GitHub user HyukjinKwon opened a pull request:
https://github.com/apache/spark/pull/22480
[SPARK-25473][PYTHON][SS][TEST] ForeachWriter tests failed on Python 3.6
and macOS High Serria
## What changes were proposed in this pull request?
This PR does not fix the problem itself but just target to add few comments
to run PySpark tests on Python 3.6 and macOS High Serria since it actually
blocks to run tests on Mac.
it does not target to fix the problem yet. I am pretty sure there are some
guys already debugging this.
The problem here looks because we fork python workers and the workers
somehow are able to call Objective-C libraries in some codes at CPython's
implementation.

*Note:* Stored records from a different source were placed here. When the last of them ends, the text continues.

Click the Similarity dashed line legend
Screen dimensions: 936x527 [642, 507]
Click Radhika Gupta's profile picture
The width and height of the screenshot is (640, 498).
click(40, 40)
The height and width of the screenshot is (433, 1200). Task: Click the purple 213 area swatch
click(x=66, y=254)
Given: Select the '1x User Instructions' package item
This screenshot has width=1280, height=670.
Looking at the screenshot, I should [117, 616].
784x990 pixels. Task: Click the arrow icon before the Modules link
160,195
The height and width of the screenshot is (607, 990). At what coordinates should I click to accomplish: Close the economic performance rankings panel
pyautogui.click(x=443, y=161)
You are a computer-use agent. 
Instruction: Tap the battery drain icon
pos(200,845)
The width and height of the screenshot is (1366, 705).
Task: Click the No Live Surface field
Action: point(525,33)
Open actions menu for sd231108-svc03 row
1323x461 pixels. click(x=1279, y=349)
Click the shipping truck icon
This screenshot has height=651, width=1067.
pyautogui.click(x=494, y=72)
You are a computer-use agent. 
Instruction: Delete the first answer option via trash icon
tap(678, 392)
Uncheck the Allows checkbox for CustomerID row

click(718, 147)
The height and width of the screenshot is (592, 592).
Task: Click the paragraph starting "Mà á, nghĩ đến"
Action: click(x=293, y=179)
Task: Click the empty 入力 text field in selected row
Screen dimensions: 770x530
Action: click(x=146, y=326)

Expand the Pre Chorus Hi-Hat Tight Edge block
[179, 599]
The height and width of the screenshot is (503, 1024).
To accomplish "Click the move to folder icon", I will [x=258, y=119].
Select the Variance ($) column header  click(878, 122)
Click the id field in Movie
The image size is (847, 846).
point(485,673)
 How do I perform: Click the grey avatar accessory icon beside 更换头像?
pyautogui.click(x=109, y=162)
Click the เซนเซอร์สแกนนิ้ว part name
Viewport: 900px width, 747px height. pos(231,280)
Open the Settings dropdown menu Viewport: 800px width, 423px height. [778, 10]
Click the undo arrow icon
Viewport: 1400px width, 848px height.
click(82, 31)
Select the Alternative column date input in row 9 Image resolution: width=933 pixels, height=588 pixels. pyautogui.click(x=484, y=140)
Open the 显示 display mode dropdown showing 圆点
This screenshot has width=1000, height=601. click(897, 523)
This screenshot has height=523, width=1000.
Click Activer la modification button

I suspect `pickle` in Python 3.6 has some changes:
https://github.com/apache/spark/blob/master/python/pyspark/serializers.py#L577
After debugging, looks the problem is there in forked worker.
This link
(http://sealiesoftware.com/blog/archive/2017/6/5/Objective-C_and_fork_in_macOS_1013.html)
and this link
(https://blog.phusion.nl/2017/10/13/why-ruby-app-servers-break-on-macos-high-sierra-and-what-can-be-done-about-it/)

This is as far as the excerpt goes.